Structural and Morphological Properties of Nanostructured ZnO Particles Grown by Ultrasonic Spray Pyrolysis Method with Horizontal Furnace

ZnO nanoparticles were synthesized in a horizontal furnace at 500°C using different zinc nitrate hexahydrate concentrations (0.01 and 0.1 M) as reactive solution by ultrasonic spray pyrolysis method. The physical-chemical properties of synthesized ZnO nanoparticles have been characterized by thermogravimetric analysis (TGA), X-ray diffraction (XRD), scanning electron microscopy (SEM), energy dispersive spectroscopy (EDS), and high resolution transmission electron microscopy (HRTEM). With the TGA is has optimized the temperature at which the initial reactive (Zn(NO3)2·6H2O), is decomposed completely to give way to its corresponding oxide, ZnO. SEM revealed secondary particles with a quasispherical shape that do not change significantly with the increasing of precursor solution concentration as well as some content of the broken spheres.
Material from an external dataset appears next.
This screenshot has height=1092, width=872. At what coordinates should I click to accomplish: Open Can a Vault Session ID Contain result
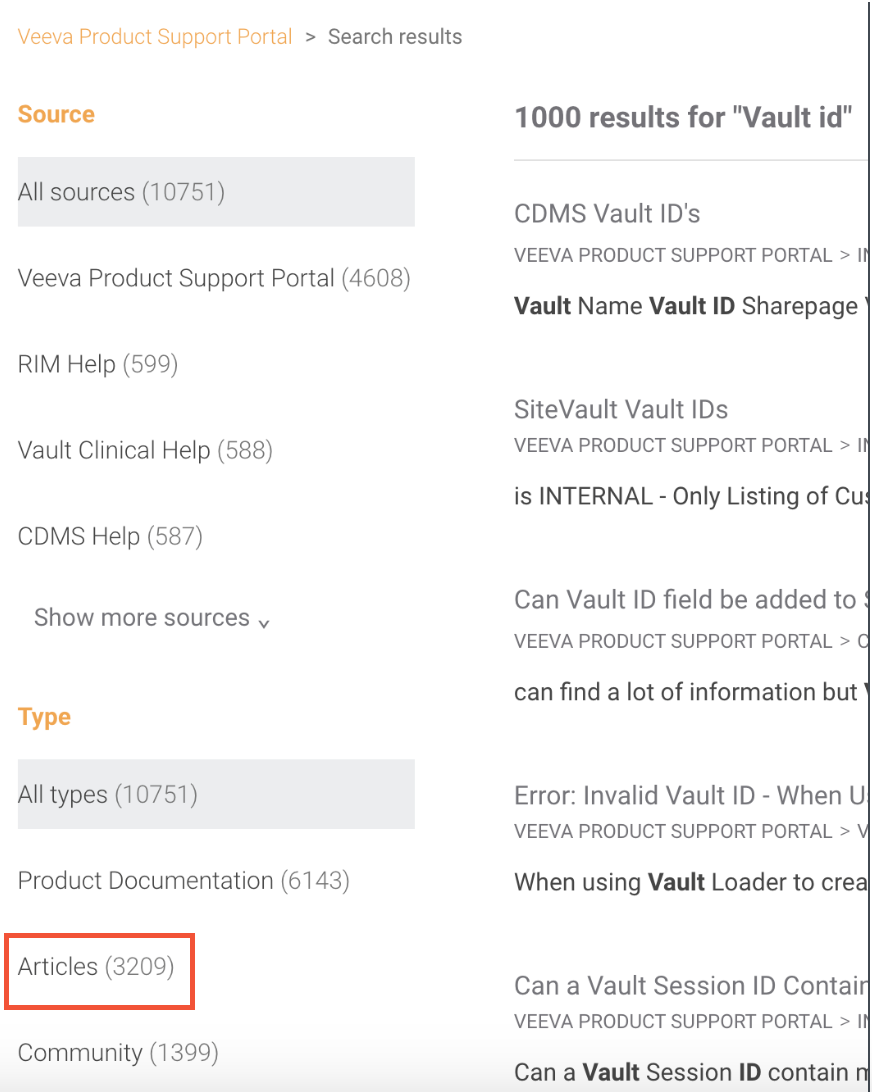click(x=688, y=986)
Increasing the precursor solution concentration leads to the increase in the average size of ZnO secondary particles from248±73to470±160 nm; XRD reveals the similar tendency for the crystallite size which changes from23±4to45±4 nm. HRTEM implies that the secondary particles are with hierarchical structure composed of primary nanosized subunits. These results showed that the precursor concentration plays an important role in the evolution on the size, stoichiometry, and morphology of ZnO nanoparticles.